Democrats have failed to unite behind a measure in the California Senate that would have begun phasing out plastic shopping bags. The bill would have banned plastic shopping bags at larger stores by 2015. But it did not receive the required 21 votes to pass. Democratic Senator Alex Padilla authored the measure. He says only 5 percent of the billions of bags used in California get recycled.
“You know as well as I the havoc that plastic bags have wreaked in our communities,” he says. “It’s not just our beaches. It’s also our inner city parks. It’s also our state and national parks.”
But not all of his colleagues agreed with a ban. Democratic Senator Ricardo Lara says the measure would put people out of work.
“Statewide, we are going to put in jeopardy over 2,000 jobs,” he says. “We cannot afford to do that now, not when California is on the recovery.”
The Senate also passed its version of a school funding formula. Unlike Governor Jerry Brown’s plan, it does not include extra money for districts with a majority of low-income and non-English speaking students.
In the Assembly, a bill passed that limits when school students can be suspended for “willful defiance.” The infraction is just one of 24 California students can be suspended or expelled for.
Democratic Assemblyman Roger Dickinson say students who are constantly suspended lose important instructional time.

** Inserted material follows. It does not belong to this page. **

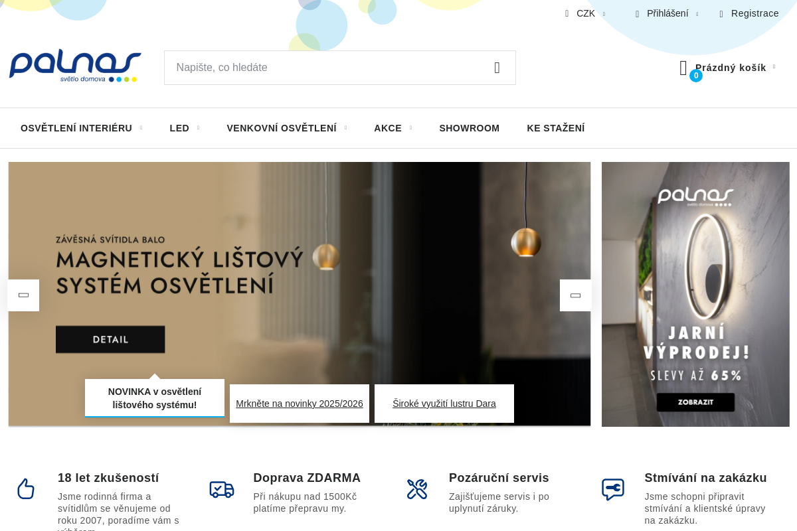Expand the VENKOVNÍ OSVĚTLENÍ submenu arrow

click(345, 127)
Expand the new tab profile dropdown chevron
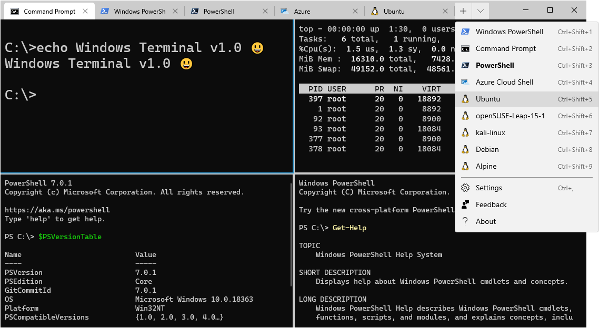The height and width of the screenshot is (328, 599). click(481, 10)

“And (they) are five times more likely to drop out of school and 11 times more likely to enter the juvenile or criminal justice system,” he says.
Supporters note teachers are still free to remove disruptive students from the classroom.
But Republican Assemblyman Don Wagner says this takes power away from school boards.
“This bill takes us the wrong way,” he says. “We ought to be giving more deference and more discretion back to the locals.”
Wagner points out the governor vetoed a previous version of this bill for that reason.
The Assembly also passed bills that would allow child care providers to unionize, expand California’s college financial aid program and rasie the minimum wage. However, bills that would regulate medical marijuana and place a moratorium on hydraulic fracturing failed.